Le développement durable arrive en troisième objectif
avec l’utilisation des biotechs notamment dans l’utilisation de nouveaux matériaux écoresponsables et des procédés de fabrication plutôt que de recourir à des matières animales (on songe au cuir par exemple :). Il s’agit de raisonner sur l’ensemble du cycle de vie du produit depuis la conception jusqu’au recyclage. Les technologies peuvent arriver en support pour optimiser les stocks ou avec des jumeaux virtuels pour éviter surproduction et déchets.
A noter que la Chine devient un terrain d’expérimentation pour cibler les jeunes générations technophiles.

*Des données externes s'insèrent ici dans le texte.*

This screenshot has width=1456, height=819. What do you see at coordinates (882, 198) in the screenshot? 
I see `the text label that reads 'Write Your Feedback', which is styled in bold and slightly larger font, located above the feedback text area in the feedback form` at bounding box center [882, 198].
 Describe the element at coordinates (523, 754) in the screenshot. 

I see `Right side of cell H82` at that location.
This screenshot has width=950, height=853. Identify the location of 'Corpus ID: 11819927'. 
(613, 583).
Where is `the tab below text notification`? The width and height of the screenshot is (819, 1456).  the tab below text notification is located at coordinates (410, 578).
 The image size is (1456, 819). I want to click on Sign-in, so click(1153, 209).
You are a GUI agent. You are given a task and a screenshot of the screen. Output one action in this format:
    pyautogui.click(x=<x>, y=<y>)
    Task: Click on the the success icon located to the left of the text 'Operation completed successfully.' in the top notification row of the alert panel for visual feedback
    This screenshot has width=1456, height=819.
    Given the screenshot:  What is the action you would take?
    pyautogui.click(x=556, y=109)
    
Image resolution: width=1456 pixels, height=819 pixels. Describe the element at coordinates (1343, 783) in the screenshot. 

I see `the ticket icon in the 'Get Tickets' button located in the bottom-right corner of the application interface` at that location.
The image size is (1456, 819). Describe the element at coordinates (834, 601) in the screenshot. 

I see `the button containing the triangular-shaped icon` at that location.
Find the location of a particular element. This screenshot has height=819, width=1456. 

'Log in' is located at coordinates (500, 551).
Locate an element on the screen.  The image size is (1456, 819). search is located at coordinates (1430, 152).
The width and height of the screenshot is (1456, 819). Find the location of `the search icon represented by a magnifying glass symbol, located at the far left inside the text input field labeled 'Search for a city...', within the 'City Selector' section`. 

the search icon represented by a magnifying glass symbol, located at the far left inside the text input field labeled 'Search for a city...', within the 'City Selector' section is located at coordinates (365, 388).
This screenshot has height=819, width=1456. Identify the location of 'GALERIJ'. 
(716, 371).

Le luxe va ainsi à la rencontre des générations futures. Ainsi Cartier, outre son site cartier.cn en Chine s’appuie sur WeChat pour des essais virtuels de créations sélectionnées de visites virtuelles de boutiques, etc.
*Le Comité Colbert, créé en 1954 à l’initiative de Jean-Jacques Guerlain, est un collectif qui rassemble en son sein 92 Maisons de luxe françaises, 17 Institutions culturelles et 6 Maisons de luxe européennes. Il représente 14 métiers : Cristal, Cuir & Maroquinerie, Design & Décoration, Edition, Faïence & Porcelaine, Gastronomie, Haute couture & Mode, Joaillerie & Horlogerie, Musique, Orfèvrerie, Palaces, Parfums & Cosmétique, Patrimoine & Musées, Vins & Spiritueux.